# Looking for a "Pretty/Cool" cigar band and a decent stick.



## El_d (Jan 18, 2013)

I was hoping the "Collective Smoke-Ring wisdom":smoke2: found here could help me out. I don't have too much experience with cigars.

I need a few "Cool" looking cigar bands( like Gurkha, Man-o-War, Ave Maria, big and attention getting) and hopefully, will get a chance to go to my local b&m shop this weekend to get a few sticks. Im looking for the cool bands that are ALSO a good smoke. Then I can look to see if the Cigar shop has them. Is that a rare find????? :noidea:

Suggestions would be appreciated.....:chk

Thanks.
Lupe D.


----------



## Nature (Jul 30, 2012)

I recently had a My Father Flor De Las Antillas. I really enjoyed the cigar and the band is a piece of art. In fact, it was the band that drew me to choose this at a local lounge. Reasonably priced also.

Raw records
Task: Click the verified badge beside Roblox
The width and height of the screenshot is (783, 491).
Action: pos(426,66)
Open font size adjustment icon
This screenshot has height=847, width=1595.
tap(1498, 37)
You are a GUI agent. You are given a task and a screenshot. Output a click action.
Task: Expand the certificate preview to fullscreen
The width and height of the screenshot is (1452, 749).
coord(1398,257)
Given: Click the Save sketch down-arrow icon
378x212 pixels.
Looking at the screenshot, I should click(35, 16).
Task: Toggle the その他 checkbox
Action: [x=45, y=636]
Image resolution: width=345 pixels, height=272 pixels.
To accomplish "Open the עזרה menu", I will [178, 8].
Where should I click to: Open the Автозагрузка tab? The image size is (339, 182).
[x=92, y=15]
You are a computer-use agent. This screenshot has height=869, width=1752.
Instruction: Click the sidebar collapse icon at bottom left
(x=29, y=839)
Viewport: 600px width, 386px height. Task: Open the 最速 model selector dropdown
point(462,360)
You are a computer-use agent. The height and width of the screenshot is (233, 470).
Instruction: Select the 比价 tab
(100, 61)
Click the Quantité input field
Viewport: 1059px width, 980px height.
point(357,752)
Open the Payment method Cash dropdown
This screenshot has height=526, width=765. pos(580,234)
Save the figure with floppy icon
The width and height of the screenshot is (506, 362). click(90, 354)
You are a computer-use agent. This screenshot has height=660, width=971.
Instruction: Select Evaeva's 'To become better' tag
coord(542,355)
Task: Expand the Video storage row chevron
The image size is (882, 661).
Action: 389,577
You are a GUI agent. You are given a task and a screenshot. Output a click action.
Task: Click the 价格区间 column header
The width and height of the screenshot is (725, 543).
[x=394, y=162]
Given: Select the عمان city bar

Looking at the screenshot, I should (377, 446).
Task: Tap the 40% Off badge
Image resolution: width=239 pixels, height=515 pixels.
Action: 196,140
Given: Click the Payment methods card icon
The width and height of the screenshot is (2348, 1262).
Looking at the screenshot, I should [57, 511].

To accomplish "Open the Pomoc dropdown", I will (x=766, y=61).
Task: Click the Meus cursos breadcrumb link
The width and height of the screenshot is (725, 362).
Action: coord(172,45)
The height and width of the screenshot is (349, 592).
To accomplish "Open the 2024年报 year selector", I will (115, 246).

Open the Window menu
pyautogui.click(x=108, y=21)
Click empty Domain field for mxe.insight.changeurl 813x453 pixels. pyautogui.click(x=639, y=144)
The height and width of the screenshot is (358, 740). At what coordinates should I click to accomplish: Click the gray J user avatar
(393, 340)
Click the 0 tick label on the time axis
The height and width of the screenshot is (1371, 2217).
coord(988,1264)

WHAT NEEDS TO BE DONE =>
In the cigar band thread, which cigar does the reply from Nature say was chosen at a local lounge because of its band?

OUTPUT BELOW =>
My Father Flor De Las Antillas.